La Fontaine mağduru olan karga’ya da oldum olası çok üzülürüm doğrusu... Malum, kurnaz tilki zekasını kullanmış, sesin ne güzel demiş, şarkı söylemesini istemiş, ağacın dalında tüneyen saftirik karga inanmış, ağzındaki peyniri düşürmüş, tilki peyniri kapmış filan.

*

Peki, bunun böyle yaşanmış olabilmesi mümkün müdür?
Bilimsel olarak değildir.
Aptal muamelesi yapılan karga, deneylerle ispatlanmıştır ki, yunus ve şempanzeden sonra en zeki üçüncü hayvandır. Kurnaz zannedilen tilki ise, zeka seviyesiyle ilk 10 hayvan arasında bile yoktur.

*

Bir başka iftiranın kurbanı olan ağustosböceği de birkaç sene önce nihayet aklandı.
Karınca bütün yaz harıl harıl çalışırken, tembel ağustosböceğinin ağaç gölgesinde püfür püfür yan gelip yattığı, kış gelince de aç bilaç kalıp karıncaya yalvardığı falan zannediliyordu.
Meğer araştırmalar gösterdi ki, toprak altında yaşayan ağustosböceklerinin yeryüzüne çıktıktan sonra sadece dört haftalık ömürleri var. Sadece ağustos ayında yaşıyorlar. İsmi de oradan geliyor. Ağustos ayından sonra hayatta kalamıyorlar.
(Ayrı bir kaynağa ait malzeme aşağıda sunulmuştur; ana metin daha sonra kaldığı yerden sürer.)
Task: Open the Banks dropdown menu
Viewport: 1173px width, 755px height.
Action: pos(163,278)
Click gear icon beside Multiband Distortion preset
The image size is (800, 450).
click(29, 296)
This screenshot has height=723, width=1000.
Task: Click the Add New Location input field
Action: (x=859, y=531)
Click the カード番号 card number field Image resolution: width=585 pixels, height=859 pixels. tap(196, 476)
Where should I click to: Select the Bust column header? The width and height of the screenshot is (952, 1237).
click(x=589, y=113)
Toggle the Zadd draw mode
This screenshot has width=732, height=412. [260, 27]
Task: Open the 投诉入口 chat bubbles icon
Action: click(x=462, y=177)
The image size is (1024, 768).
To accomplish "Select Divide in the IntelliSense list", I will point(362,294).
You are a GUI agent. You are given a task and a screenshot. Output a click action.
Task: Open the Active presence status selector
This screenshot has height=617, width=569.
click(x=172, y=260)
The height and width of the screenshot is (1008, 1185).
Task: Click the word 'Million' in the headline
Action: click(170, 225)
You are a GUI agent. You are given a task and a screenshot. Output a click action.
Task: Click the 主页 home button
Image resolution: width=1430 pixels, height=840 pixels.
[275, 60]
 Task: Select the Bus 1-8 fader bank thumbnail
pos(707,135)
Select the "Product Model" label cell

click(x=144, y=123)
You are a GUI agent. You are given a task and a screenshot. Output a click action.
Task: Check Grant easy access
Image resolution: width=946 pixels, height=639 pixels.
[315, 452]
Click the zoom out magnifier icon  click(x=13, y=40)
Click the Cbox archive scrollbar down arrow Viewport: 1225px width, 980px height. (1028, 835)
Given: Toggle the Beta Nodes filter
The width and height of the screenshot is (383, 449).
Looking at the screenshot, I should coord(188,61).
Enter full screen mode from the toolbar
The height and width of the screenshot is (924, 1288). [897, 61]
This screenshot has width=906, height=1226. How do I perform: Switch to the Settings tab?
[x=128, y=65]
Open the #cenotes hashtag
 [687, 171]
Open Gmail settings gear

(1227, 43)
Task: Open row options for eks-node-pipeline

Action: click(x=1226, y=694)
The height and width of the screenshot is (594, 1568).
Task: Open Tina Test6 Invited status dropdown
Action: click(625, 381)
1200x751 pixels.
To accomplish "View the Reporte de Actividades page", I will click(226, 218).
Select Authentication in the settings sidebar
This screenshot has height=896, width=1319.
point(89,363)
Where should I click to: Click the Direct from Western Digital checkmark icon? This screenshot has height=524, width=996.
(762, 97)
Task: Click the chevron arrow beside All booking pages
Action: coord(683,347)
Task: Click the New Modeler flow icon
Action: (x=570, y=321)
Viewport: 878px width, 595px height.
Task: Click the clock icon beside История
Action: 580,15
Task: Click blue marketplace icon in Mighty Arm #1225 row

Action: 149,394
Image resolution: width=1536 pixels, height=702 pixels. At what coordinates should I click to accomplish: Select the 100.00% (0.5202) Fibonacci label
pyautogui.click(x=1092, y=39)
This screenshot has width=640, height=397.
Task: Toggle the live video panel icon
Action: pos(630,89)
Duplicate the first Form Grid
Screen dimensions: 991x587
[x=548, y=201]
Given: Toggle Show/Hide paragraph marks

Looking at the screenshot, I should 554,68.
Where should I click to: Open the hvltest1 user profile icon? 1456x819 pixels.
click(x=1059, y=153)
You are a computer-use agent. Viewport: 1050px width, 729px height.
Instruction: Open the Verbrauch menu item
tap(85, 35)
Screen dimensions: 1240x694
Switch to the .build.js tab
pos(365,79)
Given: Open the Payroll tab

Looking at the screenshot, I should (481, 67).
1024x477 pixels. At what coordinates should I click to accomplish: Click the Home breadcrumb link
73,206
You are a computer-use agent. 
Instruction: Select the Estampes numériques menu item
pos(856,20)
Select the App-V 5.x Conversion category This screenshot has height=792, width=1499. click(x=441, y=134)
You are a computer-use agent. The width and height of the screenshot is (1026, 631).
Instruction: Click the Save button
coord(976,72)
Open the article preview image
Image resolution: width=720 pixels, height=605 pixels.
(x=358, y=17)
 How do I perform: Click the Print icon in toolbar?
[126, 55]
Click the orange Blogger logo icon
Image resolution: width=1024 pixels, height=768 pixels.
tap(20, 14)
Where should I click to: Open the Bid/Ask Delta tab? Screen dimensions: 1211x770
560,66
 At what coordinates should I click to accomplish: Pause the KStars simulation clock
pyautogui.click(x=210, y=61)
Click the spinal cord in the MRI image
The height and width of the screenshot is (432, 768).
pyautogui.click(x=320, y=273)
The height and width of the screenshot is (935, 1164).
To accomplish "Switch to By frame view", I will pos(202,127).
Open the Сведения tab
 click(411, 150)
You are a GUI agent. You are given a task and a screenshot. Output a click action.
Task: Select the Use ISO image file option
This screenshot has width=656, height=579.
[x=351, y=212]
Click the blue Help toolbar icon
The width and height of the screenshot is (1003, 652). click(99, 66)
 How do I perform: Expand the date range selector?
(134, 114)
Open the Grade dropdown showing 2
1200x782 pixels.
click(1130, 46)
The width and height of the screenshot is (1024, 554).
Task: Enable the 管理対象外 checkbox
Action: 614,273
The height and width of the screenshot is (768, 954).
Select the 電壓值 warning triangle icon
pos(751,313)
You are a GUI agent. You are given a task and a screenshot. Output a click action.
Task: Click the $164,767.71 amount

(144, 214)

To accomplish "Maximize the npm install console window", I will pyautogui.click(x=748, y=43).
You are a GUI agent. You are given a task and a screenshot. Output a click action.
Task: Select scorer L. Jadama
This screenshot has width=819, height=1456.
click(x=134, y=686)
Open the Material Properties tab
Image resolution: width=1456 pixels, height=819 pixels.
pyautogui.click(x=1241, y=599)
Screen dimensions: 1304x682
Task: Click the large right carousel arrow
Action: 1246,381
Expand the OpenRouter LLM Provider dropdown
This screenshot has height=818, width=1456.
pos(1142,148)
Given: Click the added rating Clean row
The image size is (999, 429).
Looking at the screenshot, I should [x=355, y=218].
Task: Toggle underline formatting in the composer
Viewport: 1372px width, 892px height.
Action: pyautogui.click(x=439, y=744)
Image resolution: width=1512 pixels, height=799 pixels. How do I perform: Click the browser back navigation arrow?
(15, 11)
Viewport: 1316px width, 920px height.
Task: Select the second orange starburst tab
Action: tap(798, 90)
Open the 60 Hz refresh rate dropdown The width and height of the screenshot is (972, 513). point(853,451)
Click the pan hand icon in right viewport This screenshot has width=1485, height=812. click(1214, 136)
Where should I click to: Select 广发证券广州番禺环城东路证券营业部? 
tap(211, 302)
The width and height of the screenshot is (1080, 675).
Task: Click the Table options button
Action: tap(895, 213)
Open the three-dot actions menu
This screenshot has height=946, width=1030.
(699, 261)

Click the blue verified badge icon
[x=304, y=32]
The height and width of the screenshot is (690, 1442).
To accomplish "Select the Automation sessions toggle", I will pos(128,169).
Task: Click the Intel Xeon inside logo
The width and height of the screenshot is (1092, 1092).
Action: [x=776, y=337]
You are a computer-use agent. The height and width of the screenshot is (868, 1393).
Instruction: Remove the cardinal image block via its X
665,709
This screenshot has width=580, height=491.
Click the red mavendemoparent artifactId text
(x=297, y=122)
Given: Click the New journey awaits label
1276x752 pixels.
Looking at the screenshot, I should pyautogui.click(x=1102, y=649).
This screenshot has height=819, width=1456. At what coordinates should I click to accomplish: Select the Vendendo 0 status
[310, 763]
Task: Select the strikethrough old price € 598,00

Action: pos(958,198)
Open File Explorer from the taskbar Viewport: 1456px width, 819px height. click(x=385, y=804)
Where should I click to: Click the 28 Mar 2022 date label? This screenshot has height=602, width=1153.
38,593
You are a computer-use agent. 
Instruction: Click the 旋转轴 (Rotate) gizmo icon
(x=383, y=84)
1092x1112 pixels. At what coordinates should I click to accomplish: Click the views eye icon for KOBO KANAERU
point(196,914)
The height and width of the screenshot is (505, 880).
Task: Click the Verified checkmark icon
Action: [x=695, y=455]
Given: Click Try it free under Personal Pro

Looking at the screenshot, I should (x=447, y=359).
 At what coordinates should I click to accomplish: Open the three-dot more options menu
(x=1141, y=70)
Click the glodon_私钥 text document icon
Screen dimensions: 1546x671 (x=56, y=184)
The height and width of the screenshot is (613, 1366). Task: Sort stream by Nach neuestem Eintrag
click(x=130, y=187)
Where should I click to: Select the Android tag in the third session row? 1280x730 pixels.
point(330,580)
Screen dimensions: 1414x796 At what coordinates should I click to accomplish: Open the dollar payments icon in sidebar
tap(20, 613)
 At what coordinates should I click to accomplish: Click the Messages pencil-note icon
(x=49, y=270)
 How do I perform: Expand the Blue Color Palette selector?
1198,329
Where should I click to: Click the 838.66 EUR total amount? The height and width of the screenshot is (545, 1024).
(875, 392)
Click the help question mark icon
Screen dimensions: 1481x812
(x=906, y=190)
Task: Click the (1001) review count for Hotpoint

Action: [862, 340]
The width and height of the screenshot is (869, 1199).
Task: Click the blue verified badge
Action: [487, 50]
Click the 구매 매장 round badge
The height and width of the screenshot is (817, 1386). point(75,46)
Dolayısıyla, kış ayları için yiyecek biriktirmelerinin zaten hiç manası yok.

*

Kıssadan hisse...

*

Milenyumda dünyaya gelen dünün çocukları, göz açıp kapayana kadar yetişkin oldular, 24 Haziran’da ilk kez oy kullanacaklar.

*

Değerli gençler...
Bu memleketin başına ne geldiyse “büyüklere masallar”dan geldi.
Bu durumu değiştirmek sizin elinizde.
Siz doğduğunuzdan beri “doğruymuş gibi” anlatılan “yanlışlara” kanmayın lütfen.

*

Size dayatılan örtülü propagandanın “kaynağı”na dikkat edin, ekonomik verilerdeki “virgül hataları”na aldanmayın, “aptal, tembel, darbeci, terörist” gibi kulaktan dolma yaftalara inanmayın.
Gerçeklere odaklanın.
Gerçeklerden yana olun.
Sizleri de ayakta uyutmalarına izin vermeyin.